Align will Film und Medienfinanzierung als institutionelle Private Debt Strategie etablieren und dafür 100 Millionen Euro einsammeln. Der Kernunterschied zu den früheren Filmfonds: Es geht um besicherte Kredite statt um Eigenkapitalwetten auf den Kinoerfolg.

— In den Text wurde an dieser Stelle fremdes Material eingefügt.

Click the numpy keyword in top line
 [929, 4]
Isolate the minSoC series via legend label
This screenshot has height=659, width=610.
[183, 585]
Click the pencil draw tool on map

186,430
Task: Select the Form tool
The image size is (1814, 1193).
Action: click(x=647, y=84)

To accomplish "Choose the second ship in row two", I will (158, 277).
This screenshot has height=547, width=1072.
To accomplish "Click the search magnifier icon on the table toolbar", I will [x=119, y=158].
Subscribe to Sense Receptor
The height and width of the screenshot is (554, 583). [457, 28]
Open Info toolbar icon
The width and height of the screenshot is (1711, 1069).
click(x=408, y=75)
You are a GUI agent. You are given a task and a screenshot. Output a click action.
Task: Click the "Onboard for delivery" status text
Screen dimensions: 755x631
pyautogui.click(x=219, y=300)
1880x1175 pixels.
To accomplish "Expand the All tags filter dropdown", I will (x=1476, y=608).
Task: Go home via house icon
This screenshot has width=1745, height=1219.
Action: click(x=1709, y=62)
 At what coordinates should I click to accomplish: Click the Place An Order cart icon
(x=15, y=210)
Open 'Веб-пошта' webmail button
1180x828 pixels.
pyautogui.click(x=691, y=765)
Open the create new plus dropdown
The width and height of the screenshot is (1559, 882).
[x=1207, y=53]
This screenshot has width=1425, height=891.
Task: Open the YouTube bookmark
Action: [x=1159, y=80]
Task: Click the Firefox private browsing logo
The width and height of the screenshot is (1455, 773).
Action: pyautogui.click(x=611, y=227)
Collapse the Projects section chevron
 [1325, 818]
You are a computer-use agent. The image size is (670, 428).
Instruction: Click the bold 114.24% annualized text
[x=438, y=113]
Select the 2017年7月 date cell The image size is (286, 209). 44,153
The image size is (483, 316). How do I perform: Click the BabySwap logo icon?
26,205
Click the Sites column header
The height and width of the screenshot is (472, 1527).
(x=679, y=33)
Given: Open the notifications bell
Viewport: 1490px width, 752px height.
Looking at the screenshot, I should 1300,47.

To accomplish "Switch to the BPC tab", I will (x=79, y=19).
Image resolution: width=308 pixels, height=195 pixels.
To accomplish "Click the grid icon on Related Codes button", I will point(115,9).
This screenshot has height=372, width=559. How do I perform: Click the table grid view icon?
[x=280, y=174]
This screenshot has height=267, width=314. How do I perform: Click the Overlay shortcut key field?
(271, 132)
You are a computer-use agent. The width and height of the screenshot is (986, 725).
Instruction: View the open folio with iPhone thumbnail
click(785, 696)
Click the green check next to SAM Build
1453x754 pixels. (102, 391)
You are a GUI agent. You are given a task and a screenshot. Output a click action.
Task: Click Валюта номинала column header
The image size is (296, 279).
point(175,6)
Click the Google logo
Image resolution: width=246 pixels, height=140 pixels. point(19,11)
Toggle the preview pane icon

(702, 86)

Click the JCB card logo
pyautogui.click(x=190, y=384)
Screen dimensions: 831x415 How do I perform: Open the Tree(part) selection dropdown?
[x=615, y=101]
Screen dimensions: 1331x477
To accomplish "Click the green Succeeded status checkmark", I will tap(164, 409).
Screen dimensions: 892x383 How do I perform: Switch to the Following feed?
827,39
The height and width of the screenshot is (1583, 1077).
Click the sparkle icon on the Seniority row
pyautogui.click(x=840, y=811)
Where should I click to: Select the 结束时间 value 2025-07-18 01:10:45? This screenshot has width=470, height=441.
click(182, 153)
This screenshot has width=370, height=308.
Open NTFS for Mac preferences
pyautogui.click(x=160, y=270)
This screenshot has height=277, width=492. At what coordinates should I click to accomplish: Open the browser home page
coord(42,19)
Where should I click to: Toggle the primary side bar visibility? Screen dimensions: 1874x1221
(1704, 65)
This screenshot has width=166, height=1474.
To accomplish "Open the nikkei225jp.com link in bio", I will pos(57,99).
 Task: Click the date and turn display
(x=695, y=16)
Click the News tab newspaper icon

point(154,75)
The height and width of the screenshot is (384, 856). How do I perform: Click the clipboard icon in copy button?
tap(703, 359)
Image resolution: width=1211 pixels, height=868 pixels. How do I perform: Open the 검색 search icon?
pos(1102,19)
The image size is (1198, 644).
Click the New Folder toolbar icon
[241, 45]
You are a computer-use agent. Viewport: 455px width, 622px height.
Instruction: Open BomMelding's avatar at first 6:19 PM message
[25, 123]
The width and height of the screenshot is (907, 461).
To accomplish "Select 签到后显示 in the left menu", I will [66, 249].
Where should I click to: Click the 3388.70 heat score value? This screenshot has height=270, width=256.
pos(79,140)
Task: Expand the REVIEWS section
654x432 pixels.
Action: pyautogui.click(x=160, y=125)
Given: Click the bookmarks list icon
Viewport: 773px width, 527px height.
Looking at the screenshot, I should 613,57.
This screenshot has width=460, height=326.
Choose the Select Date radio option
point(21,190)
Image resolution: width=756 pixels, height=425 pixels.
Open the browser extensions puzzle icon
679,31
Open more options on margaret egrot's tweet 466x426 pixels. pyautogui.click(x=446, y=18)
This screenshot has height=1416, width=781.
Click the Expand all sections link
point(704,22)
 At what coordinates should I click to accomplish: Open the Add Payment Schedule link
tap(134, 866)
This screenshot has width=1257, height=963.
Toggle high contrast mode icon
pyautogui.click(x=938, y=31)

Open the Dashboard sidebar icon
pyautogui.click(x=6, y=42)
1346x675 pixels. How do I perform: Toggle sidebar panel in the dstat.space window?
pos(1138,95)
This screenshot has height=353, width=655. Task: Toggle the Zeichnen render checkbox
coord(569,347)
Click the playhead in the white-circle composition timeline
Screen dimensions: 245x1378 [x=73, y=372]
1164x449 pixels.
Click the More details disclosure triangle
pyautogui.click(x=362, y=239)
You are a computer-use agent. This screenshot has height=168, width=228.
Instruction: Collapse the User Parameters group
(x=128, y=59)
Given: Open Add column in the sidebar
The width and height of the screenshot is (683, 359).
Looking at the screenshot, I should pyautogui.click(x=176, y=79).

Geschlossene Filmfonds haben in Deutschland viele Anleger enttäuscht, Align setzt deshalb konsequent auf Kreditstrukturen. Gründer Adrian Politowski stellt die Logik klar auf Rückzahlung vor Veröffentlichung und auf Sicherheiten ab. Entscheidend ist damit weniger das Einspielergebnis, sondern ob ein Projekt fertiggestellt wird und Zahlungsströme vertraglich durchgesetzt werden können. Die Strategie soll Renditen liefern, ohne dass Investoren am wirtschaftlichen Upside oder Downside eines Films direkt hängen.
Das zentrale Risiko liegt laut Politowski beim Kontrahenten Risiko, also ob der Distributor zahlt. Align finanziert Produktionen vor und arbeitet mit Abtretungsvereinbarungen, damit Zahlungen bei Lieferung direkt an den Fonds fließen, als Beispiel nennt er Universal Pictures. Die Coronakrise war dabei ein Stresstest: Kinos waren lange geschlossen, Verwertungsmärkte brachen ein, der Branchenumsatz sank laut Politowski um 61 Prozent, einzelne Gegenparteien mussten restrukturiert werden. Unter normalen Marktbedingungen nennt Align ein jährliches Nettorenditeziel von rund 12 Prozent, gestützt auf Sicherheiten wie Tax Credits (Steuergutschriften) und Distributor Garantien, teils ergänzt um noch nicht verkaufte Verwertungsrechte, deren Wert konservativ über interne Analysen, externe Experten und eine eigene Projektdatenbank abgeleitet wird.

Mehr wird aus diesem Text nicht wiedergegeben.